I can’t believe anyone can state life here was ok until 1990? They must have been in a deep sleep! We left for the USA in 1977 and couldn’t wait to go. There was endless strikes, you name the industry and it was striking. And then the miners strikes continued with all the violence. And the bombs and misery on Northern Ireland. I could go on and on. We could only stay in the USA for three years as it was a job transfer and we returned to a country that still seemed to be heading for the rocks! So no I don’t worry about my children and my grandchildren’s future here, worrying never changed anything.

Not everyone was affected by the strikes. I was working in the West End during the power cuts. we worked by candle light - no laptops or desktops then, just ledgers. we used to buy bottles of whisky using our petty cash and had a camping stove to boil water. It wasn't so bad.

Dinahmo Sun 22-Dec-24 14:50:15

Iam64 I agree with you about grammar schools.

I had the sort of brain that could work through the 11 plus papers quickly and correctly so I was lucky. My brain was also good in completing the psychometric tests when applying for a job in my early 30s. Faced with the similar tests in my early 50s I could not complete them. Brain too slow in some aspects.

However, I knew many children who should have been able to get to grammar school but couldn't deal with the tests and that is why I think that system of selection was bad.

BlueBelle Sun 22-Dec-24 14:40:44

So many things forgotten
Have we all forgotten the ‘fear of AIDS’ years, even adverts on tv about knowing who you had in your bed some people wouldn’t drink out of others cups or shake hands and people thought it would end the world ! Those theories went on for some years

I think Cariadagain has many conspiracies going on in her head I remember all her threads about lots of people stealing off her

Dinahmo Sun 22-Dec-24 14:39:00

I remember all those things but wasn't around for either of the 2 world wars, obviously. However, with modern technology, weaponry, transport methods and the internet things are very different now.

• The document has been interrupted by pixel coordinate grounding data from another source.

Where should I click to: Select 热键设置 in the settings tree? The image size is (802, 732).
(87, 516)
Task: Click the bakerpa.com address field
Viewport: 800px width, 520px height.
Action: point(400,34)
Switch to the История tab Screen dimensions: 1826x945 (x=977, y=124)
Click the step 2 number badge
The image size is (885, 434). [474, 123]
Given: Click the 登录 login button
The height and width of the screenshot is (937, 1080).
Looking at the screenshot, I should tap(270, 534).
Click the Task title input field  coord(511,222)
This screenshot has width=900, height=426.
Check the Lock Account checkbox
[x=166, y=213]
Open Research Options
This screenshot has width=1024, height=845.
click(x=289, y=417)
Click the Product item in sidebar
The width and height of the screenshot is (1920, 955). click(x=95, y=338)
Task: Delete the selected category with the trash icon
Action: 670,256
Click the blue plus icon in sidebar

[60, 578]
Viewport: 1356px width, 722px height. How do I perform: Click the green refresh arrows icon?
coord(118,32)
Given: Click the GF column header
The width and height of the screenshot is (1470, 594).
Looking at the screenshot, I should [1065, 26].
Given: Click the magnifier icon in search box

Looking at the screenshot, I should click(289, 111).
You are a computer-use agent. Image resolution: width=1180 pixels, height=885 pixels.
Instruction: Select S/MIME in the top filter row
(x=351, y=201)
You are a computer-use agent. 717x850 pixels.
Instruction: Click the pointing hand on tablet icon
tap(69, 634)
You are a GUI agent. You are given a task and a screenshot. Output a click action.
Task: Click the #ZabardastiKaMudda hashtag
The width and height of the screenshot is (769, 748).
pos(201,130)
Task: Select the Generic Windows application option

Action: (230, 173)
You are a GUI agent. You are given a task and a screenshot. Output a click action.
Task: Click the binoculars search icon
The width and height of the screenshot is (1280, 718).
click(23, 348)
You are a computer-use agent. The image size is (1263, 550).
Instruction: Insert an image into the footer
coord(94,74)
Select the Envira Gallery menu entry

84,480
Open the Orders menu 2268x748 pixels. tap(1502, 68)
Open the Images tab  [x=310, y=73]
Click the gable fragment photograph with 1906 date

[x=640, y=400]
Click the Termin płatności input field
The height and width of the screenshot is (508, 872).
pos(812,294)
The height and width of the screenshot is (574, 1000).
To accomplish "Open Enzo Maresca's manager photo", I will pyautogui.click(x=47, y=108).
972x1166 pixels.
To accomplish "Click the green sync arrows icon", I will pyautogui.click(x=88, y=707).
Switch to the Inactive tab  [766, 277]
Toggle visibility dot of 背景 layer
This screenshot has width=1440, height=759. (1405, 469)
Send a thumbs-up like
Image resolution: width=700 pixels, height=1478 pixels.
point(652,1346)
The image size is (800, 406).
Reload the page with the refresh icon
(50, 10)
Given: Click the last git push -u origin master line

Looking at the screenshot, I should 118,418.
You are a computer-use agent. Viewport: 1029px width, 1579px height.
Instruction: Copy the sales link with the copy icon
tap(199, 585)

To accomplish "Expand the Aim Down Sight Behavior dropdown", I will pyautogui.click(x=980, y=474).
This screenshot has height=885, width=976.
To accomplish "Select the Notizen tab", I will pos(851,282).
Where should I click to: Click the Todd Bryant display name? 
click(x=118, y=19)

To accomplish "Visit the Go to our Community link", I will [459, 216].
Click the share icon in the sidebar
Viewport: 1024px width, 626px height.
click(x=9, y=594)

There is so much information available, much of it fake, for people to read and believe.

Dickens Sun 22-Dec-24 14:37:42

Cossy

As someone who WFH before, during and after lockdown, I find your “shirk” remark really patronising, offensive and inaccurate, imo, those few (not many) who did “shirk” are those who same people that when in their offices etc. “shirk” there just as much!

It's odd isn't it!

Successive governments - business and industry - have historically been demanding a more 'flexible' labour force. Where they can impose zero-hour contracts, employing multiple people because it's cheaper than employing 1 or 2 full time - even fire-and-hire at will.

And yet, when that flexibility extends in favour of WFH for employees - people are up in arms against it.

It's an inevitable progression of modern technology in the world of work.

And with jam-packed roads and motorways, diminishing public transport - expensive to boot - why would anyone logically be against WFH if it suits the employer?